(Given records begins)

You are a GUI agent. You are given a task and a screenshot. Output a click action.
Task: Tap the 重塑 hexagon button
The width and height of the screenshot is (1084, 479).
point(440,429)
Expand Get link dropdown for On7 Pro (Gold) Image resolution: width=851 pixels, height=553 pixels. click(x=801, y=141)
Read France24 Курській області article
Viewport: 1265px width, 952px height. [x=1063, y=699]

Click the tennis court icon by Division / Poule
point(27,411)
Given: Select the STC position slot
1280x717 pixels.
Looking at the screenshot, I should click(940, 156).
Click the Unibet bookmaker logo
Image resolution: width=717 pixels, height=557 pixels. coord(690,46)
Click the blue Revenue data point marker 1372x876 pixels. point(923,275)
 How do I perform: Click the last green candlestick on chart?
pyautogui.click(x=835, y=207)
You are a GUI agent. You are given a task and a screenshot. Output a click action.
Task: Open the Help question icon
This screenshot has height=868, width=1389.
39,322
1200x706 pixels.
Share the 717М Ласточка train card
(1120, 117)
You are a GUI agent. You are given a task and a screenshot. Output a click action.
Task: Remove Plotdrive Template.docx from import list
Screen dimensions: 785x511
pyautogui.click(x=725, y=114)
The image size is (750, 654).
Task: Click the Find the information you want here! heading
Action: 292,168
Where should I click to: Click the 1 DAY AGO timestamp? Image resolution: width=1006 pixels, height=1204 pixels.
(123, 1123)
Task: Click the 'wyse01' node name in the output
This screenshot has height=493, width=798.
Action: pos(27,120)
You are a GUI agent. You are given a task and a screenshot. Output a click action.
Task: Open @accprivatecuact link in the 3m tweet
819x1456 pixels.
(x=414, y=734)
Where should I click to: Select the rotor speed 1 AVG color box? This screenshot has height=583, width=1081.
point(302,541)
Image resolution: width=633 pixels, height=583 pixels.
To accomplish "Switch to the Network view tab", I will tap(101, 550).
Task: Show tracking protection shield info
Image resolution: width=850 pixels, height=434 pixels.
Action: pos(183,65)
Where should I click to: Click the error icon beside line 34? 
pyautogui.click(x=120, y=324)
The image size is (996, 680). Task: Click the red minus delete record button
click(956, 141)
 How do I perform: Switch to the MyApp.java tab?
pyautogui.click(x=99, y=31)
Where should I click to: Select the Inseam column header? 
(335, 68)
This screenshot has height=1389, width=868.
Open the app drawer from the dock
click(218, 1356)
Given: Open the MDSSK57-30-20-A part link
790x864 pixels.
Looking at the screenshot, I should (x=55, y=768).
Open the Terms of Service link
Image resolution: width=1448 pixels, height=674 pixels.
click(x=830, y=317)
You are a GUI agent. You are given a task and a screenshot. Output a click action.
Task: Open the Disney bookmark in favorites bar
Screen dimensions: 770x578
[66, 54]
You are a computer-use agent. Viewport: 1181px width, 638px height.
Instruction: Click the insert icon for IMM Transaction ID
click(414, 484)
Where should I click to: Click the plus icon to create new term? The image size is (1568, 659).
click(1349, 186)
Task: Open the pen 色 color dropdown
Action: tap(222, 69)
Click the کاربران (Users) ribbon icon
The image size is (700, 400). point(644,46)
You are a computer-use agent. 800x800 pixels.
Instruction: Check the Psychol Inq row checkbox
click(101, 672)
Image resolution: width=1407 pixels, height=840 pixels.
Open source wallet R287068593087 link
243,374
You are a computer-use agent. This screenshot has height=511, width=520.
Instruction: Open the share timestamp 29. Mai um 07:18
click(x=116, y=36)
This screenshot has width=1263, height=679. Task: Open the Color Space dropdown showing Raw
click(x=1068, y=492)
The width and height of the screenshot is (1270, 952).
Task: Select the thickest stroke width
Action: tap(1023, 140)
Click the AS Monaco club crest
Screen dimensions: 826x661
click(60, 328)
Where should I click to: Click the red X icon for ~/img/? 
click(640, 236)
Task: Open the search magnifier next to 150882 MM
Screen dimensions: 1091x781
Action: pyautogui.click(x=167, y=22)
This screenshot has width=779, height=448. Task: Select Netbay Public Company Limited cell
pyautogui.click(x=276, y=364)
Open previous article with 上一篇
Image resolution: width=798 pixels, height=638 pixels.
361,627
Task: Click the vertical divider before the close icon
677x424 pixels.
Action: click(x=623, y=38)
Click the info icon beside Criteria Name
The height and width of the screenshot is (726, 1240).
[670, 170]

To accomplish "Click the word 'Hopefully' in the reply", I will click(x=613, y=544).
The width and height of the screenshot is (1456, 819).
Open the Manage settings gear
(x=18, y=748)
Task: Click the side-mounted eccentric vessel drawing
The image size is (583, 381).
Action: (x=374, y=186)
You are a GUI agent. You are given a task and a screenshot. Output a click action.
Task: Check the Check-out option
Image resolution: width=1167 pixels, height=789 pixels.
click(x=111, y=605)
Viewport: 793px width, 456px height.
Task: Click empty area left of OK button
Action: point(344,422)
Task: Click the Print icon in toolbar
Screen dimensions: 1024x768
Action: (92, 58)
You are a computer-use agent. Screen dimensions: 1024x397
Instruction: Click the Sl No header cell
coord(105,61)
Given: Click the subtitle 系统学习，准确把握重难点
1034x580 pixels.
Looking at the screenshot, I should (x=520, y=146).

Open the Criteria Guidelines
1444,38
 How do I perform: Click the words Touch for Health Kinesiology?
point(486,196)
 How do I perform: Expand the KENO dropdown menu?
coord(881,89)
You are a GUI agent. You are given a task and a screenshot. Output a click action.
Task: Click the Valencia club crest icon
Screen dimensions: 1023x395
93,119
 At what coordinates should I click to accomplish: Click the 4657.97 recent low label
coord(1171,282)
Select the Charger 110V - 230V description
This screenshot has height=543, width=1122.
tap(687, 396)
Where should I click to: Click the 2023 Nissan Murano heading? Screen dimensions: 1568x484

(Given records ends)

Reproduce the records in full, exactly as written.

*Response below*
You are a GUI agent. You are given a task and a screenshot. Output a click action.
Task: Tap the 重塑 hexagon button
The width and height of the screenshot is (1084, 479).
point(440,429)
Expand Get link dropdown for On7 Pro (Gold) Image resolution: width=851 pixels, height=553 pixels. click(x=801, y=141)
Read France24 Курській області article
Viewport: 1265px width, 952px height. [x=1063, y=699]

Click the tennis court icon by Division / Poule
point(27,411)
Given: Select the STC position slot
1280x717 pixels.
Looking at the screenshot, I should click(940, 156).
Click the Unibet bookmaker logo
Image resolution: width=717 pixels, height=557 pixels. coord(690,46)
Click the blue Revenue data point marker 1372x876 pixels. point(923,275)
 How do I perform: Click the last green candlestick on chart?
pyautogui.click(x=835, y=207)
You are a GUI agent. You are given a task and a screenshot. Output a click action.
Task: Open the Help question icon
This screenshot has height=868, width=1389.
39,322
1200x706 pixels.
Share the 717М Ласточка train card
(1120, 117)
You are a GUI agent. You are given a task and a screenshot. Output a click action.
Task: Remove Plotdrive Template.docx from import list
Screen dimensions: 785x511
pyautogui.click(x=725, y=114)
The image size is (750, 654).
Task: Click the Find the information you want here! heading
Action: 292,168
Where should I click to: Click the 1 DAY AGO timestamp? Image resolution: width=1006 pixels, height=1204 pixels.
(123, 1123)
Task: Click the 'wyse01' node name in the output
This screenshot has height=493, width=798.
Action: pos(27,120)
You are a GUI agent. You are given a task and a screenshot. Output a click action.
Task: Open @accprivatecuact link in the 3m tweet
819x1456 pixels.
(x=414, y=734)
Where should I click to: Select the rotor speed 1 AVG color box? This screenshot has height=583, width=1081.
point(302,541)
Image resolution: width=633 pixels, height=583 pixels.
To accomplish "Switch to the Network view tab", I will tap(101, 550).
Task: Show tracking protection shield info
Image resolution: width=850 pixels, height=434 pixels.
Action: pos(183,65)
Where should I click to: Click the error icon beside line 34? 
pyautogui.click(x=120, y=324)
The image size is (996, 680). Task: Click the red minus delete record button
click(956, 141)
 How do I perform: Switch to the MyApp.java tab?
pyautogui.click(x=99, y=31)
Where should I click to: Select the Inseam column header? 
(335, 68)
This screenshot has height=1389, width=868.
Open the app drawer from the dock
click(218, 1356)
Given: Open the MDSSK57-30-20-A part link
790x864 pixels.
Looking at the screenshot, I should (x=55, y=768).
Open the Terms of Service link
Image resolution: width=1448 pixels, height=674 pixels.
click(x=830, y=317)
You are a GUI agent. You are given a task and a screenshot. Output a click action.
Task: Open the Disney bookmark in favorites bar
Screen dimensions: 770x578
[66, 54]
You are a computer-use agent. Viewport: 1181px width, 638px height.
Instruction: Click the insert icon for IMM Transaction ID
click(414, 484)
Where should I click to: Click the plus icon to create new term? The image size is (1568, 659).
click(1349, 186)
Task: Open the pen 色 color dropdown
Action: tap(222, 69)
Click the کاربران (Users) ribbon icon
The image size is (700, 400). point(644,46)
You are a computer-use agent. 800x800 pixels.
Instruction: Check the Psychol Inq row checkbox
click(101, 672)
Image resolution: width=1407 pixels, height=840 pixels.
Open source wallet R287068593087 link
243,374
You are a computer-use agent. This screenshot has height=511, width=520.
Instruction: Open the share timestamp 29. Mai um 07:18
click(x=116, y=36)
This screenshot has width=1263, height=679. Task: Open the Color Space dropdown showing Raw
click(x=1068, y=492)
The width and height of the screenshot is (1270, 952).
Task: Select the thickest stroke width
Action: tap(1023, 140)
Click the AS Monaco club crest
Screen dimensions: 826x661
click(60, 328)
Where should I click to: Click the red X icon for ~/img/? 
click(640, 236)
Task: Open the search magnifier next to 150882 MM
Screen dimensions: 1091x781
Action: pyautogui.click(x=167, y=22)
This screenshot has width=779, height=448. Task: Select Netbay Public Company Limited cell
pyautogui.click(x=276, y=364)
Open previous article with 上一篇
Image resolution: width=798 pixels, height=638 pixels.
361,627
Task: Click the vertical divider before the close icon
677x424 pixels.
Action: click(x=623, y=38)
Click the info icon beside Criteria Name
The height and width of the screenshot is (726, 1240).
[670, 170]

To accomplish "Click the word 'Hopefully' in the reply", I will click(x=613, y=544).
The width and height of the screenshot is (1456, 819).
Open the Manage settings gear
(x=18, y=748)
Task: Click the side-mounted eccentric vessel drawing
The image size is (583, 381).
Action: (x=374, y=186)
You are a GUI agent. You are given a task and a screenshot. Output a click action.
Task: Check the Check-out option
Image resolution: width=1167 pixels, height=789 pixels.
click(x=111, y=605)
Viewport: 793px width, 456px height.
Task: Click empty area left of OK button
Action: point(344,422)
Task: Click the Print icon in toolbar
Screen dimensions: 1024x768
Action: (92, 58)
You are a computer-use agent. Screen dimensions: 1024x397
Instruction: Click the Sl No header cell
coord(105,61)
Given: Click the subtitle 系统学习，准确把握重难点
1034x580 pixels.
Looking at the screenshot, I should (x=520, y=146).

Open the Criteria Guidelines
1444,38
 How do I perform: Click the words Touch for Health Kinesiology?
point(486,196)
 How do I perform: Expand the KENO dropdown menu?
coord(881,89)
You are a GUI agent. You are given a task and a screenshot. Output a click action.
Task: Click the Valencia club crest icon
Screen dimensions: 1023x395
93,119
 At what coordinates should I click to accomplish: Click the 4657.97 recent low label
coord(1171,282)
Select the Charger 110V - 230V description
This screenshot has height=543, width=1122.
tap(687, 396)
Where should I click to: Click the 2023 Nissan Murano heading? Screen dimensions: 1568x484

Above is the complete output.